Simply put, bull markets
are movements in the stock market in which prices are rising and the
consensus is that prices will continue moving upward. During this
time, economic production is strong, jobs are plentiful and inflation
is low. Bear markets are the opposite-- stock prices are falling,
and the view is that they will continue falling. The economy will
slow down, coupled with a rise in unemployment and inflation. In either
scenario, people invest as though the trend will continue. Investors
who think and act as though the market will continue to rise are bullish,
while those who think it will keep falling are bearish.
The basics of bull and bear markets will be reviewed in this tutorial. Specifically we will cover the following:
WHAT DRIVES BULL AND BEAR MARKETS?
What causes bull and bear markets? They are partly a result of the supply and demand for securities. Investor psychology, government involvement in the economy and changes in economic activity also drive the market up or down. These forces combine to make investors bid higher or lower prices for stocks.
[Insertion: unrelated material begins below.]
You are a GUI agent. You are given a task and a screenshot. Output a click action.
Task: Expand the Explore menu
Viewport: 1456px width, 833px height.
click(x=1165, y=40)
To qualify as a bull or bear market, a market must have been moving in its current direction (by about 20% of its value) for a sustained period. Small, short-term movements lasting days do not qualify; they may only indicate corrections or short-lived movements. Bull and bear markets signify long movements of significant proportion.
There are several well-known bulls and bears in American history. The longest-lived bull market in U.S. history is the one that began about 1991 and is still climbing. Other major bulls occurred in the 1920's, the late 1960's and the mid-1980's. However, they all ended in recessions or market crashes.
The best-known bear market in the U.S. was, of course, the Great Depression. The Dow Jones Industrial Average lost roughly 90 percent of its value during the first three years of this period. There were also numerous others throughout the twentieth century, including those of 1973-74 and 1981-82.
PREDICTING BULL AND BEAR MARKETS
Investors turn to
theories and complex calculations to try to figure out in advance
when the market will scream upward or tumble downward. In reality,
however, no perfect indicator has been found.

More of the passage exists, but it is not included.